> RECORDS FOR THIS TASK:

[Start of Attachment]

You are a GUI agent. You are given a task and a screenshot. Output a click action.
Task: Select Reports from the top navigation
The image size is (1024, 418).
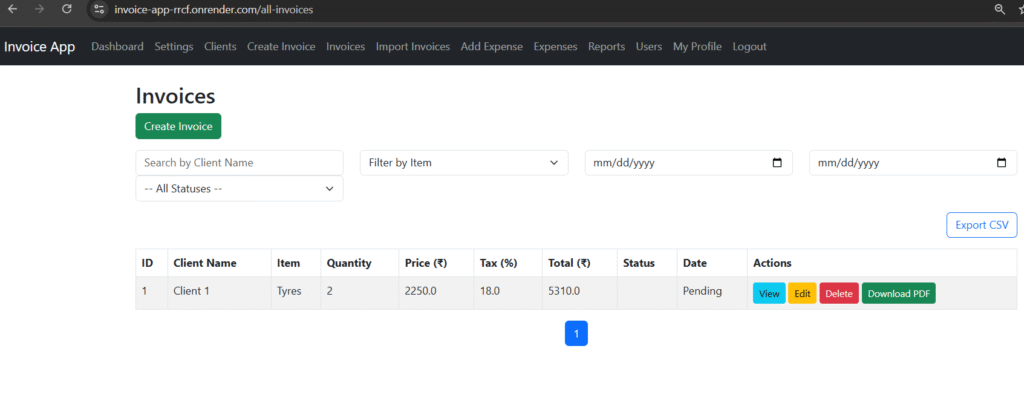point(606,46)
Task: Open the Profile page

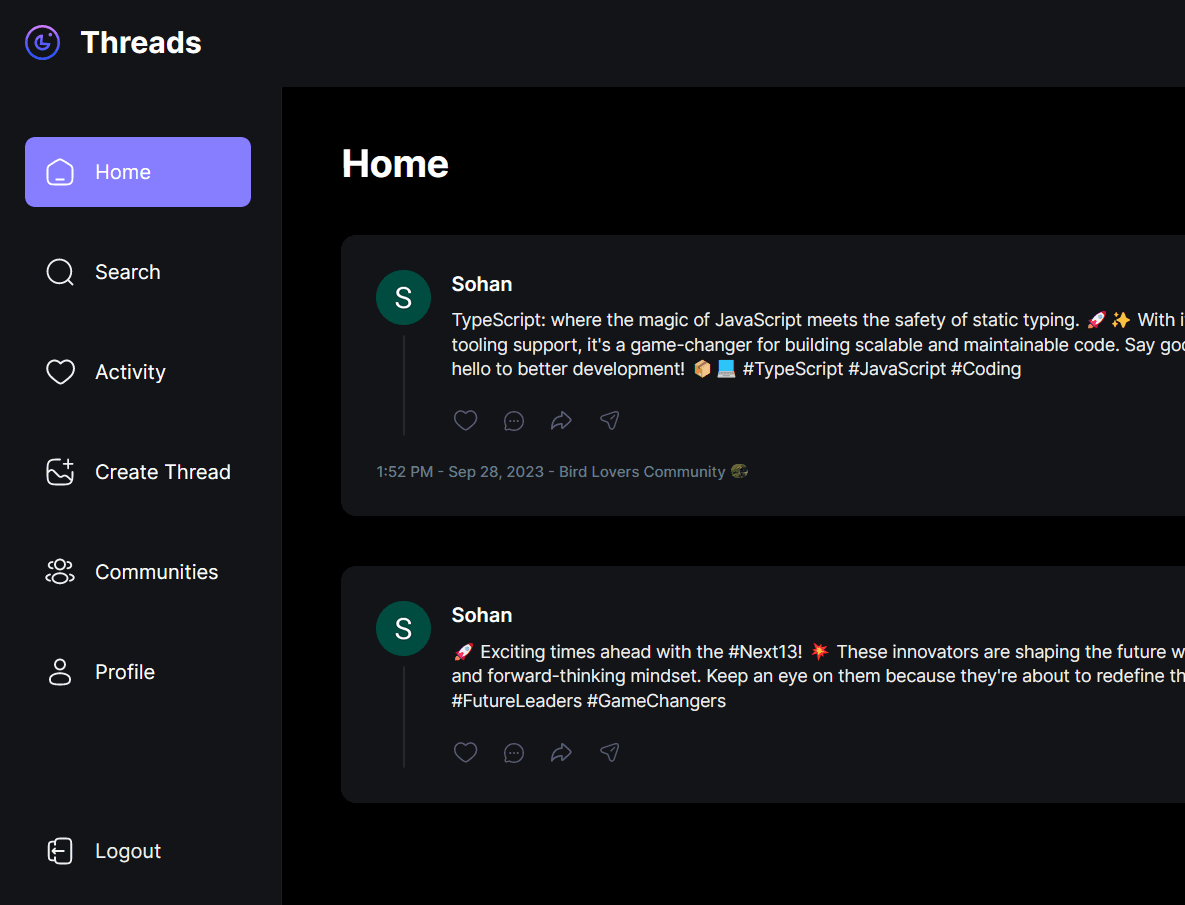Action: pos(124,672)
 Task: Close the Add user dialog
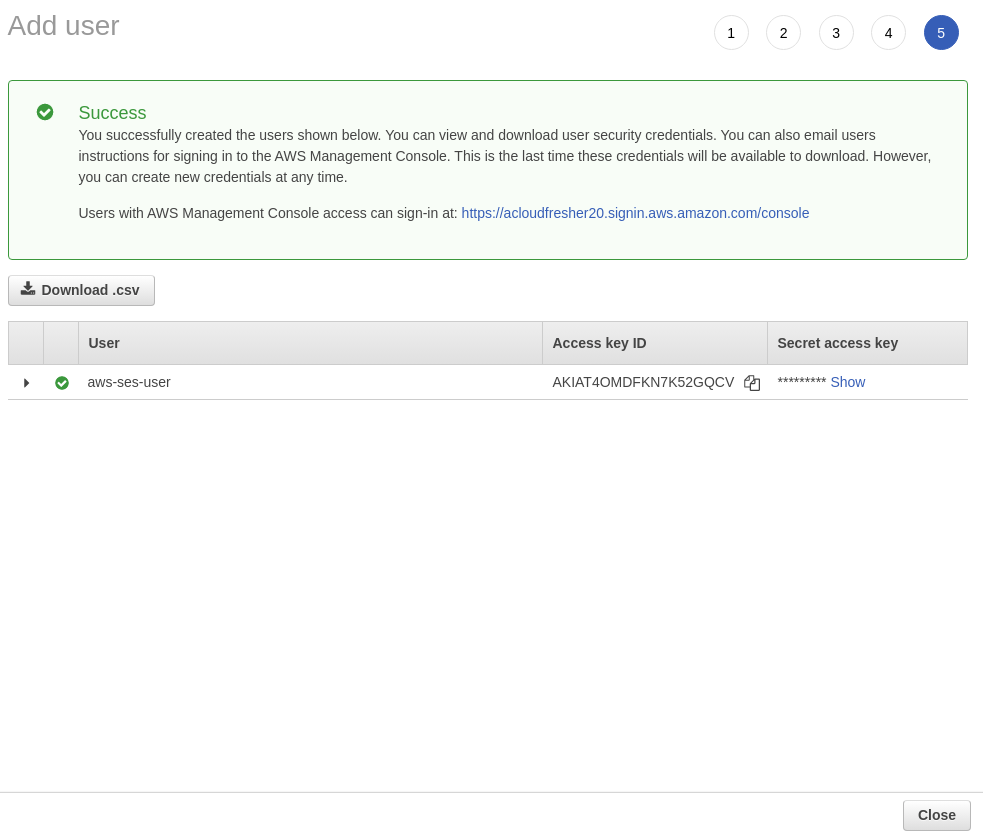[936, 815]
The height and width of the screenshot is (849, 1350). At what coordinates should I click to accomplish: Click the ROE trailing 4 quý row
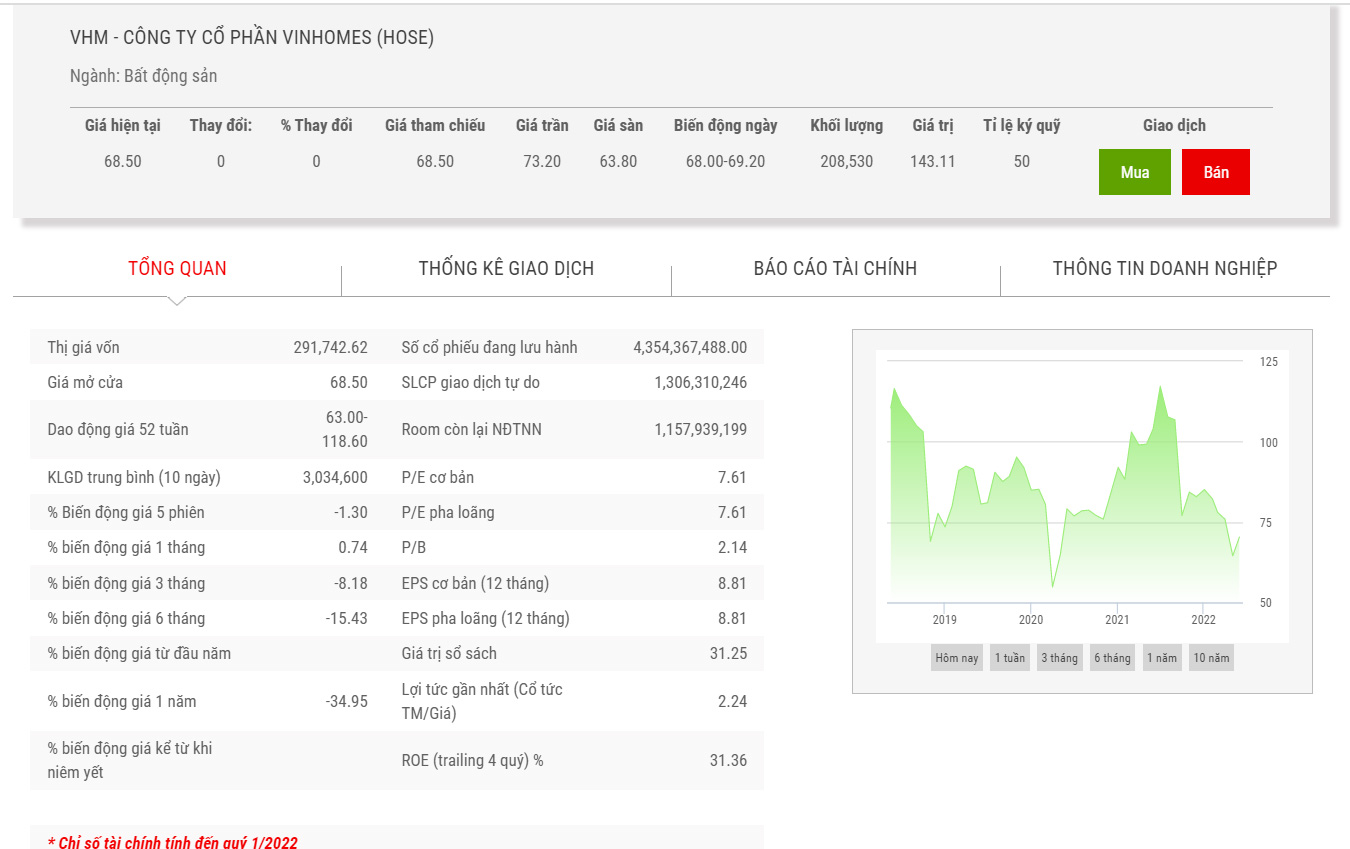click(573, 760)
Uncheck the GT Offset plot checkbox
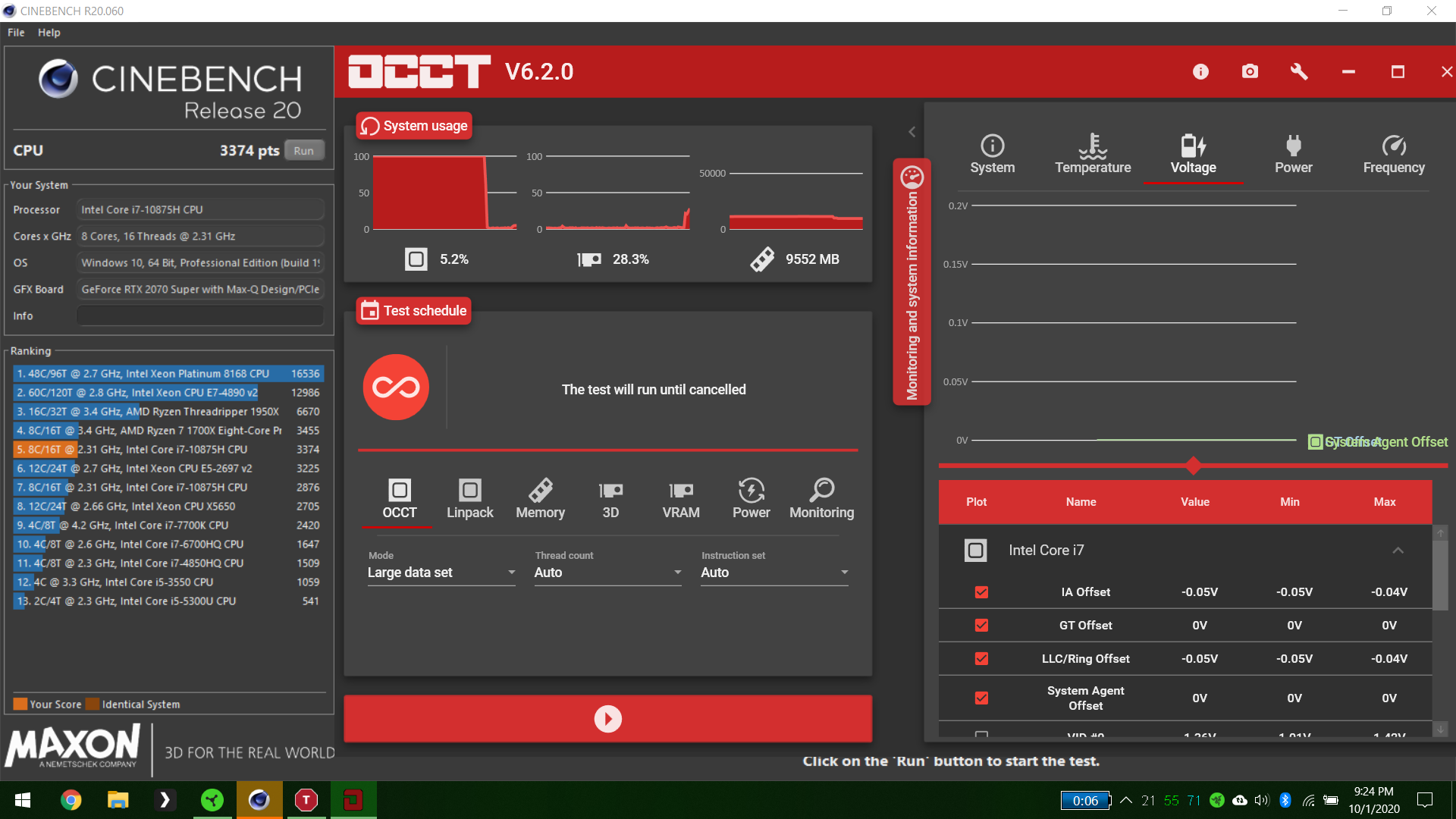 pyautogui.click(x=981, y=626)
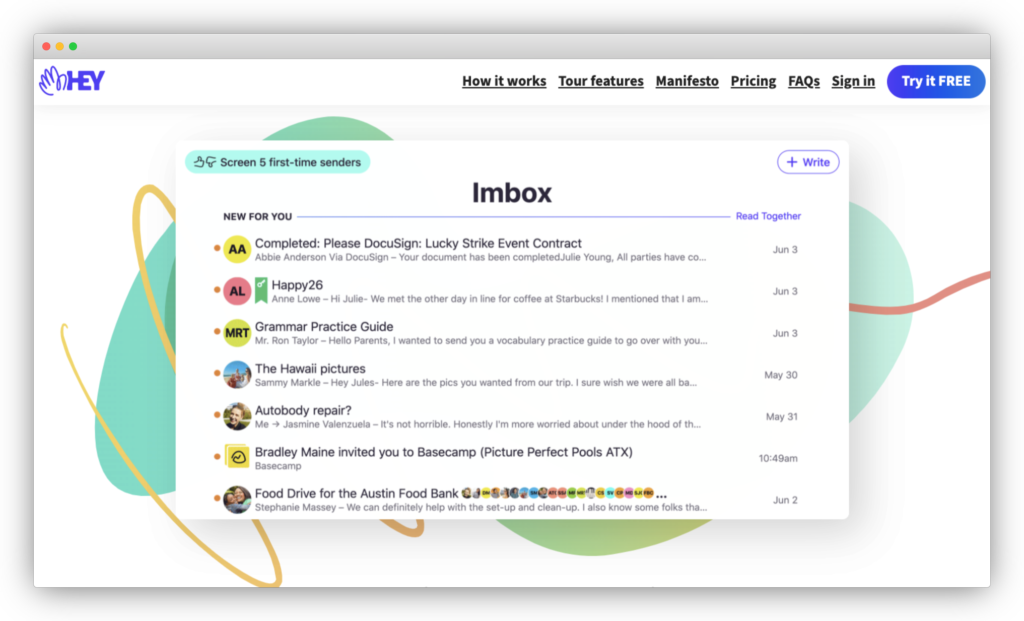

[End of Attachment]

> EXERCISE INSTRUCTIONS: Output the records exactly, and let none of their pictures appear in the copy.

> YOUR RESPONSE:
You are a GUI agent. You are given a task and a screenshot. Output a click action.
Task: Select Reports from the top navigation
The image size is (1024, 418).
point(606,46)
Task: Open the Profile page

Action: pos(124,672)
 Task: Close the Add user dialog
[936, 815]
The height and width of the screenshot is (849, 1350). At what coordinates should I click to accomplish: Click the ROE trailing 4 quý row
click(573, 760)
Uncheck the GT Offset plot checkbox
 pyautogui.click(x=981, y=626)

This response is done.